Sugar (6th) – Looks like anniversary #6 will be highlighted by rimmed daiquiris!

Salt (8th) – So, if I grab Mrs. Sip some McDonald’s fries, have I satisfied the tradition?

Wine (85th) – Oh, sure, make things easier on the older folks, who might actually have the money to spend on these items!

Wedding Anniversary 2

Modern

Clock (1st) – I think Mrs. Sip would take this as an insult, given that she’s always late and I’ve been trying for over a decade to correct that behaviour!

Appliances (4th) – Okay, you’ve survived the first few years of marriage… now it’s time to get that girl to start doing some dishes… cooking you meals… washing your clothes… all that other chauvinistic stuff. What says love more than a crock pot or a toaster oven? Ironically, I do all that for our little household. Mrs. Sip works long hours and I’m generally around more, so I take care of details like cleaning up our place and preparing dinner.

Wood Objects (6th) – Oh, this one is too easy… next!

Pen and Pencil Sets (7th) – You’d figure that this gift idea would be a little higher up on the list. I wonder if pen and pencil sets have lost all meaning since everyone just uses computers nowadays. Mrs. Sip, if you’re reading this, just get me a new laptop!

Anniversary Gift

Lace (8th) – Finally things start to get a little interesting. Lace… on Mrs. Sip… yes, please!

Leather Goods (9th) – Almost as good as the lace, but is this because by this point the marriage needs a little something to spice it up?

Musical Instruments (24th) – But what if neither person is good at playing any instrument whatsoever? I guess there’s always Guitar Hero and Rock Band options!

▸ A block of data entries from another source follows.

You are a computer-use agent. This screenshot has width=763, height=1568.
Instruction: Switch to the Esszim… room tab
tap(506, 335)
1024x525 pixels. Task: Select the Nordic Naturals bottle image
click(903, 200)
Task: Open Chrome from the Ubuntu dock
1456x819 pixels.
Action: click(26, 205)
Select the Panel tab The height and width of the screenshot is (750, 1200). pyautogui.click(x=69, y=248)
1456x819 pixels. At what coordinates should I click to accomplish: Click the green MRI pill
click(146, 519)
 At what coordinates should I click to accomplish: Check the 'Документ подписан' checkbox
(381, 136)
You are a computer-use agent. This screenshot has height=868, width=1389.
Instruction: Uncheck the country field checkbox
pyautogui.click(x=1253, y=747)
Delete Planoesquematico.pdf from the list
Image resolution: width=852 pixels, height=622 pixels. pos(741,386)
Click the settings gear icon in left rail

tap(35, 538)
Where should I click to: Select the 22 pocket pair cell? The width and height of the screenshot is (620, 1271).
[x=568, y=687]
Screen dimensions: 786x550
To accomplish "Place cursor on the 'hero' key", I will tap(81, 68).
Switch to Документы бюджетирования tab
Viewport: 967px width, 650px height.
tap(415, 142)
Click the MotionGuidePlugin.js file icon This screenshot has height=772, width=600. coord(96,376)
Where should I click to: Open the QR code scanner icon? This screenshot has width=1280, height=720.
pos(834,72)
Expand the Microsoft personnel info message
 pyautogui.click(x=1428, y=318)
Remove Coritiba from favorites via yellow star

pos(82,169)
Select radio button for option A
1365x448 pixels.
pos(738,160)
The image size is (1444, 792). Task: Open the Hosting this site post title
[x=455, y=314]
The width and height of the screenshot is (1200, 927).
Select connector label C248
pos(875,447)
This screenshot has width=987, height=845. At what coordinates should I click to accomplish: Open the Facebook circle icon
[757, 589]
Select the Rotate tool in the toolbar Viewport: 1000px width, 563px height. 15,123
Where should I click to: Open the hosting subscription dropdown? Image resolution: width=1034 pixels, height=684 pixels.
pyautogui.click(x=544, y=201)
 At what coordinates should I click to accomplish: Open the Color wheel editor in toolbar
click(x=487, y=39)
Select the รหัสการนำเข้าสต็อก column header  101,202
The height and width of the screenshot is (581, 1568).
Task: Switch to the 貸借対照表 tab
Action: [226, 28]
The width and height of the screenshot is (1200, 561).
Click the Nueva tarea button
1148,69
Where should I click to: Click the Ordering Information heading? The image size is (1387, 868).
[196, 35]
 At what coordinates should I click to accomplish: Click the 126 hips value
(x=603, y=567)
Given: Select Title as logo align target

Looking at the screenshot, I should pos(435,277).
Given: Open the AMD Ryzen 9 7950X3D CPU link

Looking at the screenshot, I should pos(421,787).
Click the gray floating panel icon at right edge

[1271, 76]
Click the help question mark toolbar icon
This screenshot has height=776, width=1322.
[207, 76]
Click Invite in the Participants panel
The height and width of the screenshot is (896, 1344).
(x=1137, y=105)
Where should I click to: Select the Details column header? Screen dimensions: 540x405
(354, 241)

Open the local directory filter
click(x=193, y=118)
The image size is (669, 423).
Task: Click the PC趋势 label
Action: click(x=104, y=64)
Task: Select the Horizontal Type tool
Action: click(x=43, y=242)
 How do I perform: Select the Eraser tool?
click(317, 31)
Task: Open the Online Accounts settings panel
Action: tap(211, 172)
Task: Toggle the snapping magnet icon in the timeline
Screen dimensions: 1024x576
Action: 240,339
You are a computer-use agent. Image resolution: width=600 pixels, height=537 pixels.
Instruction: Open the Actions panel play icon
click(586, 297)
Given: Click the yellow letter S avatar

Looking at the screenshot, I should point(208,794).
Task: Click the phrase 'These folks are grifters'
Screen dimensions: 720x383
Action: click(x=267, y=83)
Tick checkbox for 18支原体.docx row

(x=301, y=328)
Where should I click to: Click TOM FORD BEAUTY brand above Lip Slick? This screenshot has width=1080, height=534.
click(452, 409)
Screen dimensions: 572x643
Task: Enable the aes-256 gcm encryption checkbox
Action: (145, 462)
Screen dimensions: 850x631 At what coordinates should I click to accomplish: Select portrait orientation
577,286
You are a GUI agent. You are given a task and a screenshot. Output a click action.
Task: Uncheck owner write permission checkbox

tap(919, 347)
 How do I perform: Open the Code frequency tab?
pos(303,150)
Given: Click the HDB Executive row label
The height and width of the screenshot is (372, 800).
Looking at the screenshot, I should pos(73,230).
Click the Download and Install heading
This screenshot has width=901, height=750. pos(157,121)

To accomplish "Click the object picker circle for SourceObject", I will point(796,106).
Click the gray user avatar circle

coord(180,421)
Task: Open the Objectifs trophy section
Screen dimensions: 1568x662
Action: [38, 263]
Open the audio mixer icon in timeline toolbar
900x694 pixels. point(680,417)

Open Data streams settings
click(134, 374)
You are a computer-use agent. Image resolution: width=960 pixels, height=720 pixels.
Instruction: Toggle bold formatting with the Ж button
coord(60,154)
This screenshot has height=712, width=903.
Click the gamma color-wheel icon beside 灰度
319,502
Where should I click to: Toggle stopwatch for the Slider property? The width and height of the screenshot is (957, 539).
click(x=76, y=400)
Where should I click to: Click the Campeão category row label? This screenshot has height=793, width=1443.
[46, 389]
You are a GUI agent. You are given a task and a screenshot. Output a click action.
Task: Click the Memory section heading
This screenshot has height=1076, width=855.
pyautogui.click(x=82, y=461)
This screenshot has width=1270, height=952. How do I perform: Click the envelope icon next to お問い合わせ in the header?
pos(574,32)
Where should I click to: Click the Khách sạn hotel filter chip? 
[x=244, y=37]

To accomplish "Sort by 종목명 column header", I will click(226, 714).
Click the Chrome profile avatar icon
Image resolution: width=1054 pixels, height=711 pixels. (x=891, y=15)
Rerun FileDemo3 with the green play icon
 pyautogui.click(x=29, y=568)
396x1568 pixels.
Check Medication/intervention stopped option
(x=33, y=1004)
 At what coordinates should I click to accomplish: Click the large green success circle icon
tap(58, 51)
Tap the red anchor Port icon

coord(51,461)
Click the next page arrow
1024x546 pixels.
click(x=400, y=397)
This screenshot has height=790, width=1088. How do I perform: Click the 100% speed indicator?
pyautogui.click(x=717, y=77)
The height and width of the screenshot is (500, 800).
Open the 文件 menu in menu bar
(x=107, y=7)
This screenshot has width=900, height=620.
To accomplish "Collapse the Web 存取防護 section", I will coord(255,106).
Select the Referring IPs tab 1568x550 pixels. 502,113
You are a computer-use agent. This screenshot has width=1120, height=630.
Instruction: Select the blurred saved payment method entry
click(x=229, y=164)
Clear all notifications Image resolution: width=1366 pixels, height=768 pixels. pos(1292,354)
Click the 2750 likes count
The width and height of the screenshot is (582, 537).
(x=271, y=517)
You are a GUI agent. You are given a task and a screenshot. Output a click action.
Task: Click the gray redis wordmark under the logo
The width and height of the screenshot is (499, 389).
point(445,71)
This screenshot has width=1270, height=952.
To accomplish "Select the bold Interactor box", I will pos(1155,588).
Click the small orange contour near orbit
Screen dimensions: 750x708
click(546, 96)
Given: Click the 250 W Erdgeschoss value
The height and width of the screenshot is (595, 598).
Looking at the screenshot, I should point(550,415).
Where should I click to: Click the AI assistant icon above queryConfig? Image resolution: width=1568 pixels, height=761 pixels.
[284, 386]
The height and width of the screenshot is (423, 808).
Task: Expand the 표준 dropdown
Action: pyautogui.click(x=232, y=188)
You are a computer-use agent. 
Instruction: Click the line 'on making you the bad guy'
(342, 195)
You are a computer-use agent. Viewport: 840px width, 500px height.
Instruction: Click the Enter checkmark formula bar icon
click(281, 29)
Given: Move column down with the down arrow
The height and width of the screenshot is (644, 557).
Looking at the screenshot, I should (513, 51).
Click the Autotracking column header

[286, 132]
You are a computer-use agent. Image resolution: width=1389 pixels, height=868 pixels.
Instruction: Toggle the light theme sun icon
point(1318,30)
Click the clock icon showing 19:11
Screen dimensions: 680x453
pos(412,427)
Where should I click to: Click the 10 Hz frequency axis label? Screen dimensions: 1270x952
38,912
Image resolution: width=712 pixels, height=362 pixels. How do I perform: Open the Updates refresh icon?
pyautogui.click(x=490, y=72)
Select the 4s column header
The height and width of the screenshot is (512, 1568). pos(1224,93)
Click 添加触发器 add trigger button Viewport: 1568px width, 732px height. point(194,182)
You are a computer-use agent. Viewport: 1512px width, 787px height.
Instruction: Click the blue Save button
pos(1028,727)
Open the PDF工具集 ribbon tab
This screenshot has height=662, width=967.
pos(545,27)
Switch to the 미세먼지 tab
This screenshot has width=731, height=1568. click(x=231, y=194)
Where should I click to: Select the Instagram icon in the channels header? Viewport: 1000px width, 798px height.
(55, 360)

Engraved Marble (90th) – If Mrs. Sip and I actually make it to our 90th anniversary, you can damn well bet that I’ll be getting that shizzle engraved! I guess by that point we would be buying each others…tombstones? (nothing so “forever” like matching headstones, right?

Drink #237: Wedding Anniversary)

Wedding Anniversary Drink Recipe

  • 1 oz Vodka (I used Beluga)
  • 1 oz Galliano
  • 0.5 oz Campari
  • Top with Orange Juice
  • Garnish with a Raspberry

Happy anniversary, baby! It’s the paper anniversary, but our printer is busted and I’m all into recycling, so I made you this post instead. You can print it at work at a later date!

Sip Advisor Bar Notes (2.5 Sips out of 5):
This cocktail tastes pretty good… right up until the Campari-kick comes in at the end and ruins the entire taste you were previously enjoying. My recommendation is to sub out the Campari for any other Bitters you might have.